Process Management¶
In order to have a robust controls system it is important that software deployment be done in a robust way. In support of this, dripline systems are typically designed using stateless microservice design concepts. Here “process” is in the computing sense, i.e. an applications running on some server.
A microservice means that each program has a narrow scope of responsibility, and provides an interface to that scope. Any problems that arise in one system should have a limited impact to only that system, and process lifecycles should be independent whenever possible.

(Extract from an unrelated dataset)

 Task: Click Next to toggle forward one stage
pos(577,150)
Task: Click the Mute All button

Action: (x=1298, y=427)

Here, “stateless” means that if the program crashes or is killed, and then restarts, operation continues as expected. If another service cares about the state of a system, it should confirm that that state exists each time that it cares. If a process sets a state elsewhere and expects that state to exist for an extended period, it should confirm the state regularly and is responsible for detecting/responding to a state change.
Execution Environment¶
Driplineorg provides software for executing a controls system, which can be executed in whatever way works best for a particular use case. This could include user or system location installation, in or out of a python virtualenvironment or chroot, or even in or outside of a container. Similarly, the process execution could be done in an interactive shell, as a background process, as a daemon process, or in a container (again, with many options for management).

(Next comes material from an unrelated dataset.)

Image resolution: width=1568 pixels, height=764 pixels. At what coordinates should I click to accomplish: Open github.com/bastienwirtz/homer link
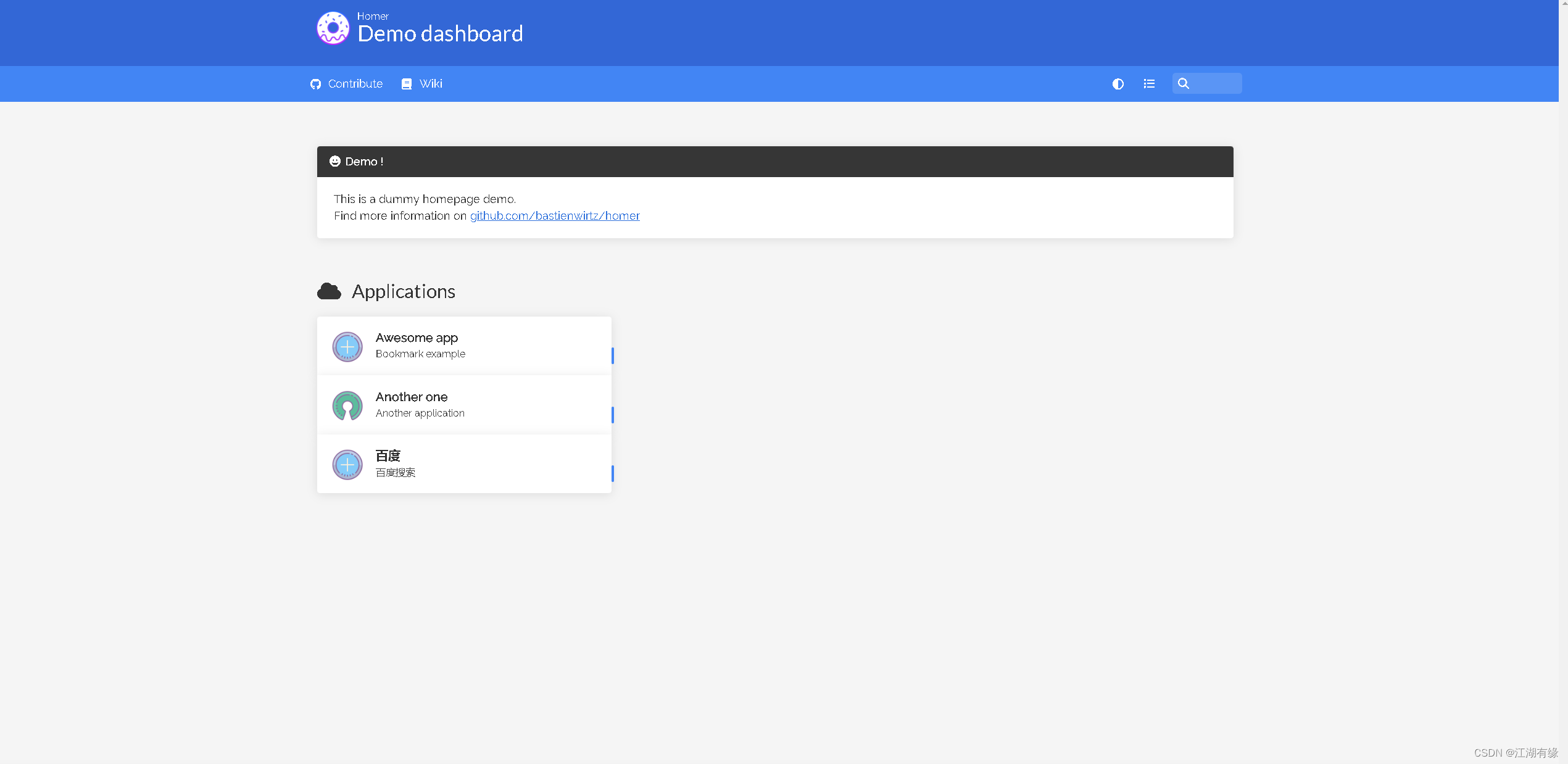(554, 216)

In most dripline applications, software is deployed in docker containers (this is also the environment where we develop and test the software); you are encouraged to review the official documentation for docker (specifically, the Dockerfile and the docker command line tool). Further, we typically deploy containers in one of two ways:
A docker-compose orchestration is convenient when working with a single host and a single user. This is a great way to work when doing development and prototyping, and when systems do not need to run for extended periods of time.
On production systems, we deploy using kubernetes. This requires an additional step of provisioning a kubernetes cluster, but has the advantage that it leverages the entire ecosystem of cloud-based computing developers and technologies (providing process monitoring and restart, node health monitoring, upgrade and rollbacks, node migration, etc.).